Winded and shaking, Avery’s ribcage was bracketed by Baby’s new horns. Still she dug her heels in and held her ground as best she could. The result was a slow slide backwards through the dirt, and the stark fear of falling to the ground and being crushed under his cloven hooves.
“Baby, I think we’re out of our depth here,” she said shakily, playing brave into the face of the bull’s new-found awareness of his own strength. Oh, how she wished Doc were here…
Baby rubbed his head up and down on her belly, pushing her slowly but surely toward the fence. He could have been scratching an itch, but Avery was not so sure. “Stop!” she said firmly, “Stop!” Avery pushed at his forehead with the heel of her free hand. He responded by butting her soundly in the chest and continuing his advance. “Stop it!” she yelled. Avery stepped back and, in her panic, smacked Baby hard on the nose with the handle of the dung fork.
An outraged Baby tossed his head and jumped back a few paces, bellowing loudly. He again presented his side and shook his head, snorting angrily, rubbing his nose on the inside of his front leg.
Avery stepped carefully backwards, each step taking her closer to the safety of the metal fence, while Baby turned to face her again. He shook his head, then lowered it between his shoulders and began pawing the dirt.

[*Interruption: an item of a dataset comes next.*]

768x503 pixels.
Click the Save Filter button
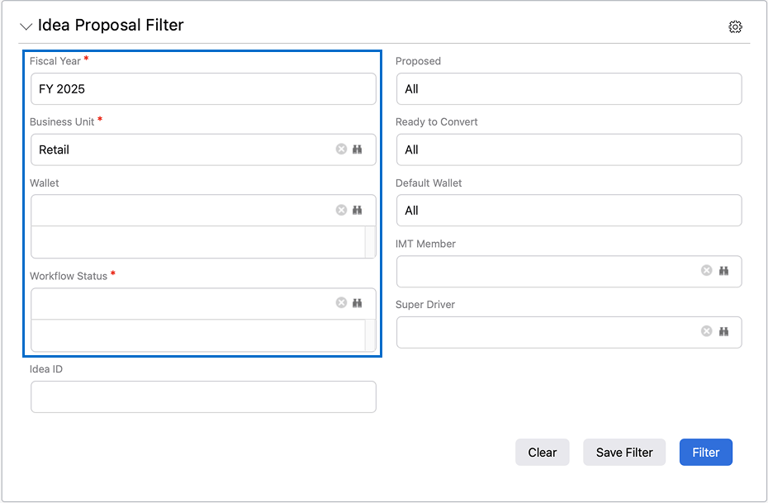tap(624, 452)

There was no clearer sign a bull could give of his intent to charge.
Stark fear flooded through her veins, tingling along the backs of her knees and raising beads of sweat in its trail. “I said STOP!” Avery shouted in the loudest, deepest voice she could manage. She was shaking so hard she almost dropped the dung fork as she turned it in her hands so the tines faced Baby’s shiny pink nose.
Baby stopped pawing the ground, but a grumble formed deep in his chest, the lowest sound on earth, rattling the barn and the very earth with his discontent. He considered her unblinkingly from beneath his beautiful, white lashes. He seemed to understand, as she did, that their whole world was forever altered. He eyed the fork warily though, pausing long, breathless seconds before turning a 180 and trotting out into the pasture. Once clear of the gate, he mule kicked and lowered his head to charge across the frosty field.
Avery watched him go and took a deep, quivering breath. She backed up to the fence behind her and slid to the ground, still clutching the fork and unmidful of the what she may have landed in. Doc was right. Like it or not, Baby was growing up and feeling his oats. Through the fence she watched him come to a halt on the far side of the pasture, lifting his nose to breathe in the sweet scent of pheromones that hung thick in the autumn air.
Baby snorted and sent out a series of rumbling bellows which were answered by the herd of cows across the road. As was true of all adolescent males, her bull had but one thing on his mind. And obeying Avery was not it.
She swallowed past a painful lump in her throat, but her eyes remained dry. Having just faced certain death once today already, Avery figured Curtis couldn’t do much worse. She had faced down a bull, after all. What could be more terrifying than that?
Avery climbed back to her feet and brushed at her muddy jeans. Maybe it was post-adrenaline elation. Maybe it was relief, but she felt curiously lighthearted as she vaulted nimbly over the steel panel fence. Still wielding the dung fork, she felt good, almost powerful.
Her decision was made. It was time for Baby to go.
As for Curtis?
“Bring it!” said Avery as she scanned the road again, her words curling white in the frosty morning air.